→ Excerpt provided
START

This is only for the ISA bus. Isolation is a complex method of assigning a temporary handle (id number) to each PnP device on the ISA bus. Since there are more efficient (but more complex) ways to do this, some might claim that it's a simple method. Only one write address is used for PnP writes to all PnP devices so that writing to this address goes to all PnP device that are listening. This write address is used to send (assign) a unique handle to each PnP device. To assign this handle requires that only one device be listening when the handle is sent (written) to this common address. All PnP devices have a unique serial number which they use for the process of isolation. Doing isolation is something like a game. It's done using the equivalent of just one common bus wire connecting all PnP devices and the isolation program.
For the first round of the "game" all PnP devices listen on this wire and send out simultaneously a sequence of bits to the wire. The allowed bits are either a 1 (positive voltage) or an "open 0" of no voltage (open circuit or tri-state). Each PnP device just starts to sequentially send out its serial number, bit-by-bit, starting with the high-order bit, on this wire. If any device sends a 1, a 1 will be heard on the wire by all other devices. If all devices send an "open 0" nothing will be heard on the wire. The object is to eliminate (by the end of this first round) all but highest serial number device. (Note that all serial numbers are of the same length.)
First consider only the high order bit. If any PnP device sends out a 0 (open 0) but hears a 1, this means that some other PnP device has a higher serial number, so it temporarily drops out of this round and doesn't listen anymore until the round is finished (when a handle is assigned to the winner: the highest serial number). Now the devices still in the game all have the same leading digit (a 1) so we may strip off this digit and consider only the resulting "stripped serial number" for future participation in this round. Then go to the start of this paragraph and repeat until the entire serial number has been examined for each device (see below for the all-0 case).

END

→ Data shown
START

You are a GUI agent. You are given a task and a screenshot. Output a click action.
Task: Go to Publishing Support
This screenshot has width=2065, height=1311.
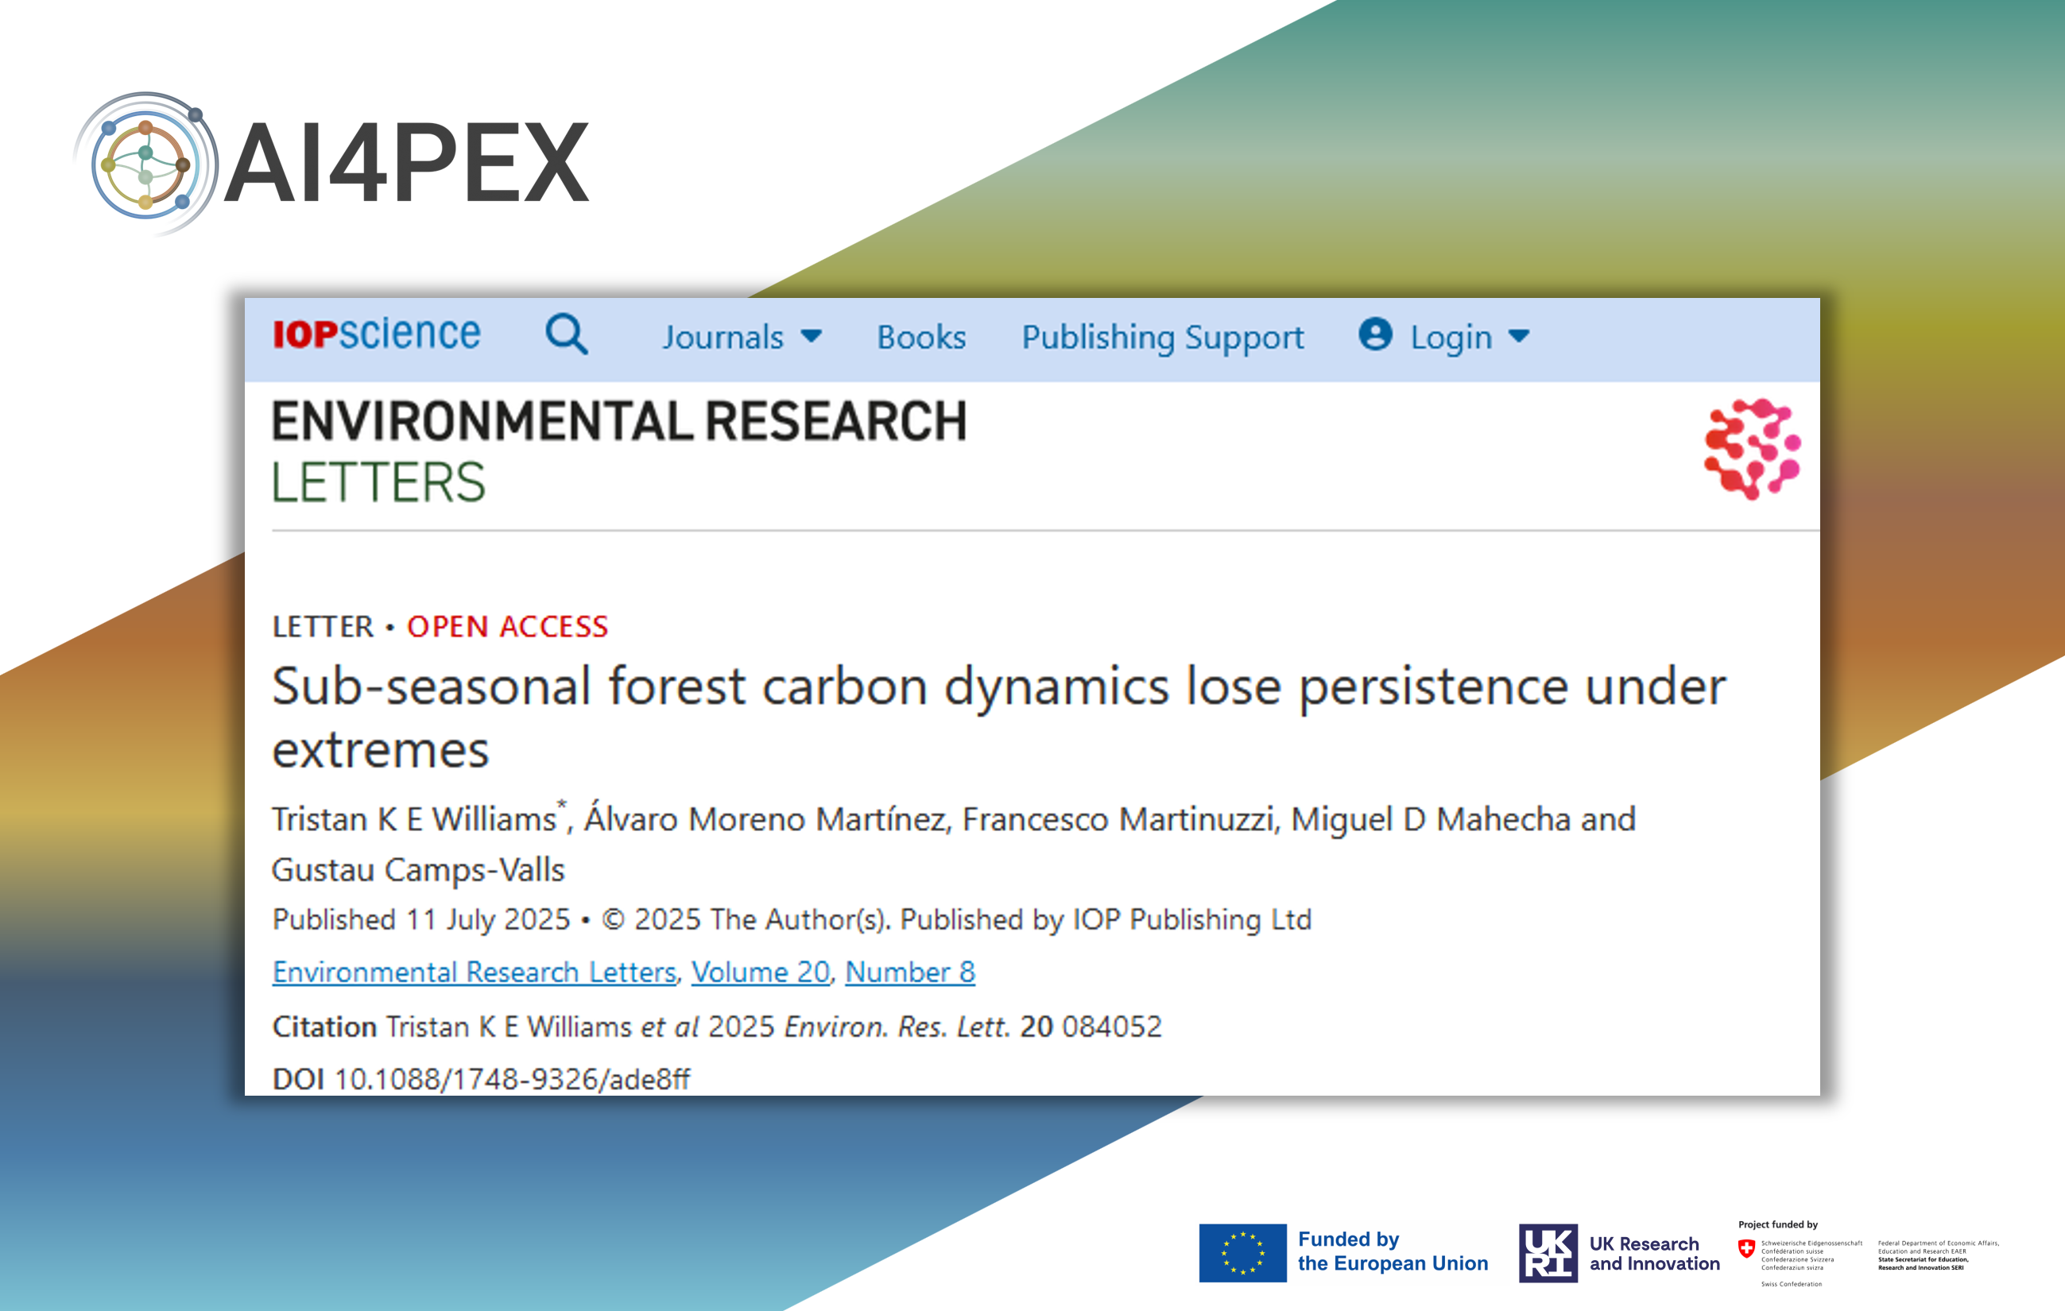[x=1162, y=337]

END

→ Task statement
Continue the excerpt on Plug-and-Play isolation on the ISA bus, starting right after its final sentence.

→ Result of the exercise
What happens if the leading digits (of the possibly stripped serial numbers) are all 0? Then an "open 0" is sent on the line and all participants stay in the game. If they all have a leading 0 then this is a tie and the 0's are stripped off just like the 1's were in the above paragraph. The game then continues as the next digit (of the serial number) is sent out.
At the end of the round (after the low-order bit of the serial number has been sent out by whatever participants remain) only one PnP device with the highest serial number remains. It then gets assigned a handle and drops out of the game permanently. Then all the dropouts from the last round (that don't have a handle yet) reenter the game and a new round begins with one less participant. Eventually, all PnP devices are assigned handles. It's easy to prove that this algorithm works.
Once all handles are assigned, they are used to address each PnP device and send it a configuration as well as to read configuration info from the PnP device. Note that these handles are only used for PnP configuration and are not used for normal communication with the PnP device. When the computer starts up, all of the handles are lost so that the BIOS usually does the isolation process again each time you start your PC.